It's well known that Binda and Girardengo weren't the best of friends. Many racers were actually at odds with Binda actually, even if Gira dominated the scene earlier but stayed in the graces of those he beat. But what began the malumore of the two? Ventura explains in il Campione e il Bandito.
The next year at the start of a rainy Milan-San Remo, Gira took the line even after telling his Maino bosses that in case of rain, he wouldn't race. With a delicate wrist from earlier accidents, Gira toed the line with a long pair of gloves that reached up his arms. "It was one of the hardest and most competitive San Remo's I had ever done."
Incredible racing indeed.
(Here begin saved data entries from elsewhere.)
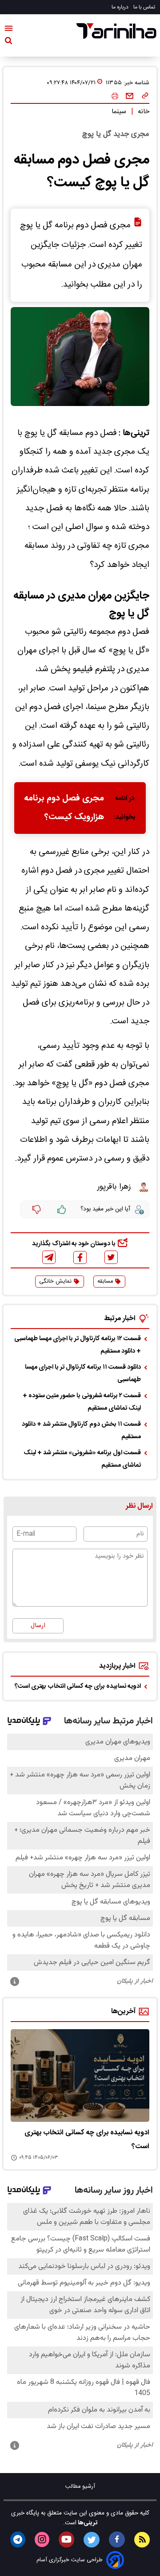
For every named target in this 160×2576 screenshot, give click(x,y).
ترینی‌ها (86, 2523)
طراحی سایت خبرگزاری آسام (69, 2560)
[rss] (142, 2539)
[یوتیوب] (66, 2539)
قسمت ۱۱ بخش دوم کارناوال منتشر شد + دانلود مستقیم (81, 1430)
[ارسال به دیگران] (129, 96)
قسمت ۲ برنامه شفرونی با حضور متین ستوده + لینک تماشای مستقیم (82, 1402)
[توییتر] (111, 1257)
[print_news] (115, 96)
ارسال (38, 1625)
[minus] (36, 1209)
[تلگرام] (49, 1257)
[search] (8, 42)
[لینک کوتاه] (145, 96)
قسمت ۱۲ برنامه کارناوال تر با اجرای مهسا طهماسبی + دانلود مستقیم (77, 1345)
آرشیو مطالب (80, 2486)
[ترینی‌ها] (116, 31)
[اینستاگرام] (42, 2539)
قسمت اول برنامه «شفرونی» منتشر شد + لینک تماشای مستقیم (82, 1459)
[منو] (9, 30)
Gira passed through his hometown of Novi in the lead, profiting from a Binda puncture. Binda rejoins. The rain turned the snow into mush and the roads into mud. Then an attack from Giacobbe and Papeschi, then Binda. Gira loses contact but rejoins by the Turchino. Incredibly strong on the climbs, Binda attacks but is brought back. A change of wheels after Capo Berta (Negrini states they rode from Milan in a 44 x 18 and at Capo Berta flipped the wheel to a 44 x 16) sees the pair stretched out along with Negrini until the entrance to San Remo. "Let's divide the winnings," promises Binda to Gira. The campionissimo agrees, lets Binda attack from too far out, and takes him at the line by two lengths.
Some days later, Gira gets his winnings. Binda comes for his part, two thousand lire. "'No way' I tell him," recounts Gira. "It's you who owes me five hundred. Twenty five hundred from the World Championships, less two thousand from San Remo."
They didn't speak again for two years.